Search through the entries for the word "will" and copy every line that has it.

» **Stored items**
· · · · · · ·
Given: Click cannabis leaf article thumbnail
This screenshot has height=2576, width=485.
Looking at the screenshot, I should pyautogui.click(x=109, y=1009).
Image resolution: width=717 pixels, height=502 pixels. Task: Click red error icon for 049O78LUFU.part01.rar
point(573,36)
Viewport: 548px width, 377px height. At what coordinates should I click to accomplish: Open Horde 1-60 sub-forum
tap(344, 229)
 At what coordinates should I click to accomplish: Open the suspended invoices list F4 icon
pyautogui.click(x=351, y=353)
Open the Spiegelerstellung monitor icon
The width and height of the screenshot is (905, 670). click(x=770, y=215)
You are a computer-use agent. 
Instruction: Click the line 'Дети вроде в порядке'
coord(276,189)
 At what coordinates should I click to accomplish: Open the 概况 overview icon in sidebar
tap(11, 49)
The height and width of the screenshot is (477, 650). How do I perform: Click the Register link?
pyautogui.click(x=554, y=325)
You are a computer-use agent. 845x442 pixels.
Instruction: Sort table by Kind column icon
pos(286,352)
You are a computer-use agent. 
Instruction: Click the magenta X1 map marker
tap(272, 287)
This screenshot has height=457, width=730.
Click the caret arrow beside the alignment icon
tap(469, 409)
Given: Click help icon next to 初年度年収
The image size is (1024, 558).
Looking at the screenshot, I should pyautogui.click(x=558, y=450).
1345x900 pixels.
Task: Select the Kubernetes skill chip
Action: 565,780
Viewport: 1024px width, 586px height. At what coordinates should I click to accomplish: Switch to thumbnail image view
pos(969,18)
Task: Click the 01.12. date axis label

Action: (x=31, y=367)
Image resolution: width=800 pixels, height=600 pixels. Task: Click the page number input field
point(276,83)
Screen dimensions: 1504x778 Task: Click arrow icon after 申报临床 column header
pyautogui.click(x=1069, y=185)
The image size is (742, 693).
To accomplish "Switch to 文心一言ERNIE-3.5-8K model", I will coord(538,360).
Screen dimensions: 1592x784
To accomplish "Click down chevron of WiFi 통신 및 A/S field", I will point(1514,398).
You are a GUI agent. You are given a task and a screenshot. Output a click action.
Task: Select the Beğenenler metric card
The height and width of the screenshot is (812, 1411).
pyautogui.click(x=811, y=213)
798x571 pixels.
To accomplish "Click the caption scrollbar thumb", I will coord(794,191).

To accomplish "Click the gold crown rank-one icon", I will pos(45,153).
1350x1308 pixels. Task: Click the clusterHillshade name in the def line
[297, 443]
· · · · · · ·
» **Result of this exercise**
To accomplish "Switch to 文心一言ERNIE-3.5-8K model", I will coord(538,360).
To accomplish "Click down chevron of WiFi 통신 및 A/S field", I will point(1514,398).
To accomplish "Click the caption scrollbar thumb", I will coord(794,191).
To accomplish "Click the gold crown rank-one icon", I will pos(45,153).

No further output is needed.